Efficient and distributed training with TensorFlow on Piz Daint
The Swiss National Supercomputing Centre is pleased to announce that the "Efficient and distributed training with TensorFlow on Piz Daint" workshop will be held from March 14-15, 2019 at CSCS in Lugano, Switzerland.
The Piz Daint supercomputer at CSCS provides an ideal platform for supporting intensive deep learning workloads as it comprises thousands of Tesla GPU compute nodes communicating through a high-speed interconnect. In this two-day course, we will look at how to run distributed deep learning workloads with TensorFlow on Piz Daint. We will use simple examples to demonstrate best practices for building efficient input pipelines to maximize the throughput of deep learning models with TensorFlow. TensorFlow is one of the most popular numerical libraries for deep learning and contains an extensive collection of algorithms optimized to exploit hardware as efficiently as possible.

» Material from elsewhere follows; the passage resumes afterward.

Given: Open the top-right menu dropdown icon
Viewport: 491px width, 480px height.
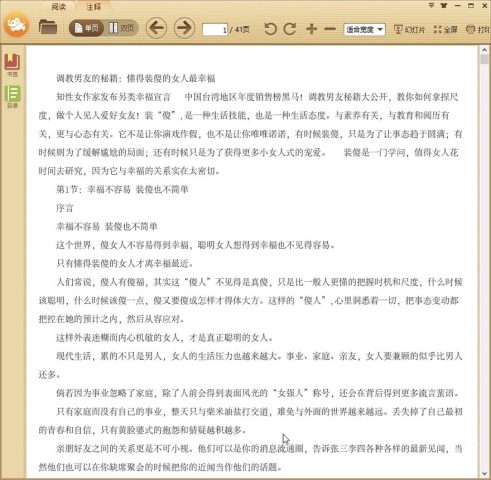Looking at the screenshot, I should click(x=431, y=5).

The course will include the following topics:
- Running TensorFlow on Piz Daint.
- Creating efficient input pipelines with TensorFlow's Dataset API for optimizing the throughput on Piz Daint.

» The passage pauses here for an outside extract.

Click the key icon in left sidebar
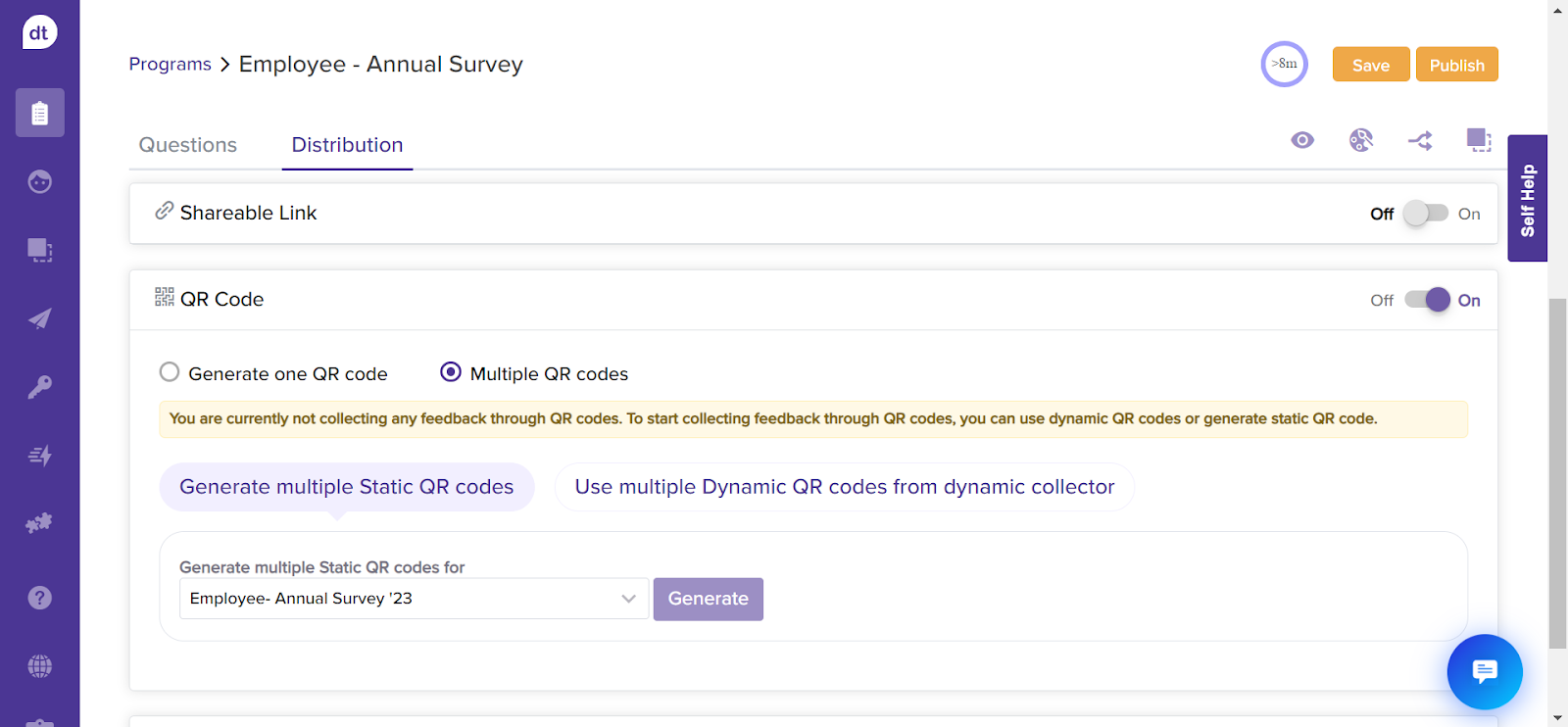 [39, 387]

- Reading and writing data as TFRecords files.
- Understanding the stochastic gradient descent and distributed synchronous stochastic gradient descent algorithms.
- Performing distributed training with TensorFlow and the ring allreduce algorithm implemented in Horovod (Keras and Tensorflow's Estimator API).
- Understanding Horovod and TensorFlow's operations timeline.
The material presented during the course (slides & notebooks) can be found on Github: https://github.com/eth-cscs/tensorflow-training
This course is addressed to scientists who are planning or are already engaged in intensive machine learning workloads and wish to start using TensorFlow on Piz Daint.
10:00-10:15 Introduction to the course
10:15-11:00 Running TensorFlow on Piz Daint
11:00-12:00 Lecture/Hands on: Getting started with input pipelines
13:00-15:00 Lecture/Hands on: Input pipelines (continuation)
15:00-15:20 Coffee Break
15:20-16:00 TensorFlow's timeline/Hands on
09:00-10:10 Lecture/Hands on: Stochasting Gradient Descent and distributed Stochasting Gradient Descent
10:10-10:30 Coffee Break
10:30-11:30 Lecture/Hands on: Distributed Stochasting Gradient Descent (continuation)
11:30-12:00 Machine room visit
13:00-15:00 Hands on: Horovod
15:00-15:20 Coffee Break
15:20-16:00 Lecture: Cray-ML plugin and TensorFlow's CollectiveAllReduceStrategy
All participants must register for the course. The registration fee includes coffee breaks and lunches throughout the two day course.
Course Fee: 160 CHF
Deadline for registration: Tuesday, March 5, 2019
Please contact Rafael Sarmiento (email@example.com) and Guilherme Peretti-Pezzi (firstname.lastname@example.org) for questions related to the course content and email@example.com for questions related to the event logistics.
Kindly note that no parking space is available at the Swiss National Supercomputing Centre. The closest bus stop to the centre is Lugano, Stadio. From Lugano railway station, you should take bus number 4 or 6.
Suggestions regarding travels and accommodation are available here.
You are encouraged to travel by public transportation or to use the Park & Ride Resega parking lot, within five minutes walk from CSCS.
We look forward to welcoming you at CSCS!